PROMPT
In the records below, find the line holding "This screenshot has height=147, width=418." and the line holding "The width and height of the screenshot is (667, 429).". Set down both, with every line between them, exactly.

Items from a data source
>>>>>
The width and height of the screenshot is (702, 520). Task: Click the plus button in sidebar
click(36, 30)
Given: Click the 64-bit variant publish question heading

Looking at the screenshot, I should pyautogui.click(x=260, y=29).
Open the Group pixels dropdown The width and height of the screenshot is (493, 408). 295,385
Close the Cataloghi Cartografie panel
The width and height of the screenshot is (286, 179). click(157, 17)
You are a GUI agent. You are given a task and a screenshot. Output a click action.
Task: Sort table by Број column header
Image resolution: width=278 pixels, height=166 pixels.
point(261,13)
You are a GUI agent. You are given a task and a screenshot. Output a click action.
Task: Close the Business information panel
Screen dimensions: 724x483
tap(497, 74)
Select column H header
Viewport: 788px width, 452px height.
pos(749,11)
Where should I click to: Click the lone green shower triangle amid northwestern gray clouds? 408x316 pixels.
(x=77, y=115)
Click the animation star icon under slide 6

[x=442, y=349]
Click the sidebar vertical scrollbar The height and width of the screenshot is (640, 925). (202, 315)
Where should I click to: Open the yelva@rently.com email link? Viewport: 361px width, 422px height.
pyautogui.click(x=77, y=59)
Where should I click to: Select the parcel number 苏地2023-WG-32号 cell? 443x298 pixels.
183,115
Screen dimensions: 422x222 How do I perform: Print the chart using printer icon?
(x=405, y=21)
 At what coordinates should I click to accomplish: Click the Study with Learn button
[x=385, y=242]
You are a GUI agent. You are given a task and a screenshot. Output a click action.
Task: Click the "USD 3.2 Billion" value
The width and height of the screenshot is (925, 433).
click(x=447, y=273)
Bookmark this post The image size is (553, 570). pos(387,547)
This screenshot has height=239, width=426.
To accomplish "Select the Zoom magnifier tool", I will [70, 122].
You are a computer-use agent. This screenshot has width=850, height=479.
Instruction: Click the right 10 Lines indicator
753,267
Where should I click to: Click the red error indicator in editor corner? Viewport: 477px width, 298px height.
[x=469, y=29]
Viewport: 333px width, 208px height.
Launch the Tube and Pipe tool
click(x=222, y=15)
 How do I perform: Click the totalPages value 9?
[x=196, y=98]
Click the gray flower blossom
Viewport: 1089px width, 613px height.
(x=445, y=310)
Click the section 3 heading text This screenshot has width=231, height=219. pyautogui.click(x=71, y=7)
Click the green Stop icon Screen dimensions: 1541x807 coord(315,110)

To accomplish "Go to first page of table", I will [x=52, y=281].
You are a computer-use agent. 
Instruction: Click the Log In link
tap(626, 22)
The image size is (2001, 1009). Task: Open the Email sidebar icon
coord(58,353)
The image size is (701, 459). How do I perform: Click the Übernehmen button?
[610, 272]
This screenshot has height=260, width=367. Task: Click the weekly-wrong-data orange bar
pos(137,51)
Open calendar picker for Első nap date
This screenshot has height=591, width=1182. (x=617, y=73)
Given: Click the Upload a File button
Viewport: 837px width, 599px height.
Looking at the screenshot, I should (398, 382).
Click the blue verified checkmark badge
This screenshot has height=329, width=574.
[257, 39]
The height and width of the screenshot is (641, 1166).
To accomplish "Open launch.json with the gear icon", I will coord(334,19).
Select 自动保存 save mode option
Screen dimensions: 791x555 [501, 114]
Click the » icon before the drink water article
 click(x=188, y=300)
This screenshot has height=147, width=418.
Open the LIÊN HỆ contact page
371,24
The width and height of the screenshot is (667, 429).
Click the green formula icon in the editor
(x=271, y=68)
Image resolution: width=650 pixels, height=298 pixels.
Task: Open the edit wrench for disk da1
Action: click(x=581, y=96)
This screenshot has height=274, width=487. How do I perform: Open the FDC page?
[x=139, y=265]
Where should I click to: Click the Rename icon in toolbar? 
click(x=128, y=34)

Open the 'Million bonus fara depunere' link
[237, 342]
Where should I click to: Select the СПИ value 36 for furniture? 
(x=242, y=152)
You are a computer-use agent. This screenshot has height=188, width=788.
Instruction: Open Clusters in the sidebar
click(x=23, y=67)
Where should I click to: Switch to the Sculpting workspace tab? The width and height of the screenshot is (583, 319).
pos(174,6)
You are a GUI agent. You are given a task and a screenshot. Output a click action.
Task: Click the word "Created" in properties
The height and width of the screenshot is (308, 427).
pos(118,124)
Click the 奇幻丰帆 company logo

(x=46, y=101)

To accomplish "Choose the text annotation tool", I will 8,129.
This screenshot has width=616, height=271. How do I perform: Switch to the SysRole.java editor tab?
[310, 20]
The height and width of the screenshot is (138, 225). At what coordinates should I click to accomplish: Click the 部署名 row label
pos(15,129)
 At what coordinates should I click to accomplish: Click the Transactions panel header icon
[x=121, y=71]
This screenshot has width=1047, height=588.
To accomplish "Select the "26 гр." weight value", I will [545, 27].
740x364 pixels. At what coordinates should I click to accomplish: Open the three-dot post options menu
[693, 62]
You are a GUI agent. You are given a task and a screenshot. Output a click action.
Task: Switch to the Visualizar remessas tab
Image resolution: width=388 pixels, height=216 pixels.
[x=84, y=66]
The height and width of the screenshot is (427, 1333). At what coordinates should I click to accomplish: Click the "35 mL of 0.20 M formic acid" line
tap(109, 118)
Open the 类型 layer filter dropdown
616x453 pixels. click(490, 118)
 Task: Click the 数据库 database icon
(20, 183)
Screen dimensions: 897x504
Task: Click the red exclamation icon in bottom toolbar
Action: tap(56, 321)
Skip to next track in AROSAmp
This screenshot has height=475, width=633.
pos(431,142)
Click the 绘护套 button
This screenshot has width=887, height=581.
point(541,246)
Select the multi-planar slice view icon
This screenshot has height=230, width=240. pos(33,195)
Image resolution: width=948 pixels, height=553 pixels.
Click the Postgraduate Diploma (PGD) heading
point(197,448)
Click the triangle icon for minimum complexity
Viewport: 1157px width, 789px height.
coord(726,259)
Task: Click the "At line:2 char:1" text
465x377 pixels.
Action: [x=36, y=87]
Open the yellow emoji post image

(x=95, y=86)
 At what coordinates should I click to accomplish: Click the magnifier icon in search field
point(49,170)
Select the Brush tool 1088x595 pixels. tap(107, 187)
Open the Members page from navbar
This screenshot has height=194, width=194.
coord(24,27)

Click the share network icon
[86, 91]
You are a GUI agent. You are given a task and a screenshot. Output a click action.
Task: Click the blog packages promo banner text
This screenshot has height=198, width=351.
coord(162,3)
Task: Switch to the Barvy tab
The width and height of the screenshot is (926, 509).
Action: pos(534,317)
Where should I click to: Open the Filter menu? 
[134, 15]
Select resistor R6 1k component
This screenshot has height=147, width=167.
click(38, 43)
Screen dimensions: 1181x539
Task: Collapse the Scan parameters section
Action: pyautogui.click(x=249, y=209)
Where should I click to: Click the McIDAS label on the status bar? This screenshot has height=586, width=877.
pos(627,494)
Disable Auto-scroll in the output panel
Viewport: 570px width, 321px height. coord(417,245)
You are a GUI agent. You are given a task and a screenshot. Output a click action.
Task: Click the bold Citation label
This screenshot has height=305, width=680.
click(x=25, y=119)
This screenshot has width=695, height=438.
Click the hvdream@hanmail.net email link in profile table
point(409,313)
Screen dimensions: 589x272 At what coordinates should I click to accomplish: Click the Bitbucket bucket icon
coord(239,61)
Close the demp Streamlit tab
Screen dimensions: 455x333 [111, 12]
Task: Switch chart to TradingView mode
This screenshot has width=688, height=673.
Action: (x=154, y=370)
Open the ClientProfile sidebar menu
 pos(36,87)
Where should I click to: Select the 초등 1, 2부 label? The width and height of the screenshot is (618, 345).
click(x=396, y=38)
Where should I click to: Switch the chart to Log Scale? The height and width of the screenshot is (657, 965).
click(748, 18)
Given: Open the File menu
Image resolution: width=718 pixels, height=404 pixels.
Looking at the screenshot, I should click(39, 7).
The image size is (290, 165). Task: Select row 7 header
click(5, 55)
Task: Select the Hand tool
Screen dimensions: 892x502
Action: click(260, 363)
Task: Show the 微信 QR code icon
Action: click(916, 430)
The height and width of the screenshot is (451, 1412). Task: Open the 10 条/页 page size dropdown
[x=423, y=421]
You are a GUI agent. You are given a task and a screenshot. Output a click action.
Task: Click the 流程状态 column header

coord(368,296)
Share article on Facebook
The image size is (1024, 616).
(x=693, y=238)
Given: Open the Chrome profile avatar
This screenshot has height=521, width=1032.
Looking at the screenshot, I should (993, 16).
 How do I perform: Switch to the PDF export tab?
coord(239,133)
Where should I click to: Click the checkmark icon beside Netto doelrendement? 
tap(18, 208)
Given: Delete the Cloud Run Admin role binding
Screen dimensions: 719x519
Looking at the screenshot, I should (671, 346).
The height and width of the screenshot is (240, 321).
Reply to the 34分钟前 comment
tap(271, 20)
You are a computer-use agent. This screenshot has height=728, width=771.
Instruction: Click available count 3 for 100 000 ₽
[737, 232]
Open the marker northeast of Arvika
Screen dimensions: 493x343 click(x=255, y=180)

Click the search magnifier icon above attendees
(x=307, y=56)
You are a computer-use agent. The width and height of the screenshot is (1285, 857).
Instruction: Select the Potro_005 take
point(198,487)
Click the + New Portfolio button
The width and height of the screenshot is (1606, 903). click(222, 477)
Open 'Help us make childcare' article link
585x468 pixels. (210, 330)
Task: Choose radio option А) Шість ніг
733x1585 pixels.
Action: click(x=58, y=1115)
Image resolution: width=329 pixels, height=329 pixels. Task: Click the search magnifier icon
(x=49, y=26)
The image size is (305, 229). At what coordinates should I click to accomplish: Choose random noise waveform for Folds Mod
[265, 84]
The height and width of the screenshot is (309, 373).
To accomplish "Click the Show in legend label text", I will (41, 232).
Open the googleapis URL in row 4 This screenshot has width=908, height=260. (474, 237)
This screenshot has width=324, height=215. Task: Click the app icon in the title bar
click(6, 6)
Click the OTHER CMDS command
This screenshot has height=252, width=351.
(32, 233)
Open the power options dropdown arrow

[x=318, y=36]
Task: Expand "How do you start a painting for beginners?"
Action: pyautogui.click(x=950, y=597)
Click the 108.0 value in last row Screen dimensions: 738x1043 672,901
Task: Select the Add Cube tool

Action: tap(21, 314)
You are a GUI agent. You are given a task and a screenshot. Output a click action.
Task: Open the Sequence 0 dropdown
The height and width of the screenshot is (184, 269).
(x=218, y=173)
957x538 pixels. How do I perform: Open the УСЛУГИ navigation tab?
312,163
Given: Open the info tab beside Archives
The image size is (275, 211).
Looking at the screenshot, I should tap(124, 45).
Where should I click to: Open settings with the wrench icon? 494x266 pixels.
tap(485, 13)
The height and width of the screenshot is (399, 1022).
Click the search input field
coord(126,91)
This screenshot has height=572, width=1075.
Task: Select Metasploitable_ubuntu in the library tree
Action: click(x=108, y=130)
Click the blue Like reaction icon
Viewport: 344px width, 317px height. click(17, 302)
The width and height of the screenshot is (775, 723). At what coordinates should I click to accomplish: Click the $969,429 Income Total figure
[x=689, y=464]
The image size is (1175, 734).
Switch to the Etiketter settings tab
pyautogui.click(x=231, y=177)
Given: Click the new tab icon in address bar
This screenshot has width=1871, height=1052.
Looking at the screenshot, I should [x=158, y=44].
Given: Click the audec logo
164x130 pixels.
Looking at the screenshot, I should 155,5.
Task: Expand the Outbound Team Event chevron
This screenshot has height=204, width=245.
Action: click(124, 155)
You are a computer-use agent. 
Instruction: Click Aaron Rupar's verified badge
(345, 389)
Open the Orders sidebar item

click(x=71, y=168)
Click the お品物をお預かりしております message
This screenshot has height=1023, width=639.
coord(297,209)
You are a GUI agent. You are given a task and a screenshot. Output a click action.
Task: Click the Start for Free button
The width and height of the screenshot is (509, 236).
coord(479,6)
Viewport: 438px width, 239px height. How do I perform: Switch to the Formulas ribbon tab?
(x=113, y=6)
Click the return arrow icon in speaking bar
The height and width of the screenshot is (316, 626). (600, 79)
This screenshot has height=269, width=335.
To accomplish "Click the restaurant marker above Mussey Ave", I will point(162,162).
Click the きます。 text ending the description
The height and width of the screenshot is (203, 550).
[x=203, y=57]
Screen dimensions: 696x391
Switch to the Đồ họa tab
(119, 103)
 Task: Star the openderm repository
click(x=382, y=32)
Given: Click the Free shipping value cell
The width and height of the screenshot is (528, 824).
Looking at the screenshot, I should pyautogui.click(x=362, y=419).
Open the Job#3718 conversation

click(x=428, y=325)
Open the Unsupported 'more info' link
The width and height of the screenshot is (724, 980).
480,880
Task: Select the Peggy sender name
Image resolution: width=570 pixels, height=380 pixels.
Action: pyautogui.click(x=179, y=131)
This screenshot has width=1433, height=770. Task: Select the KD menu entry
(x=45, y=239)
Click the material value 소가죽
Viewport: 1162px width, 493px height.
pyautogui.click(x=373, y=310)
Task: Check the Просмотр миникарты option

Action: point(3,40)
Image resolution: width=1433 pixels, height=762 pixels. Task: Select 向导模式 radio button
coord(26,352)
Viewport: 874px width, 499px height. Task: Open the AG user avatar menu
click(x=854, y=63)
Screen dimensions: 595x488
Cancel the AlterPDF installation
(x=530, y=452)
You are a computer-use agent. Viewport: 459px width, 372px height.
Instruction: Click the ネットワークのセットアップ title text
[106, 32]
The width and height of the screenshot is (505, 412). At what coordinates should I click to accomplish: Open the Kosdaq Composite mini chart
<<<<<
WRITTEN RESPONSE
This screenshot has height=147, width=418.
Open the LIÊN HỆ contact page
371,24
The width and height of the screenshot is (667, 429).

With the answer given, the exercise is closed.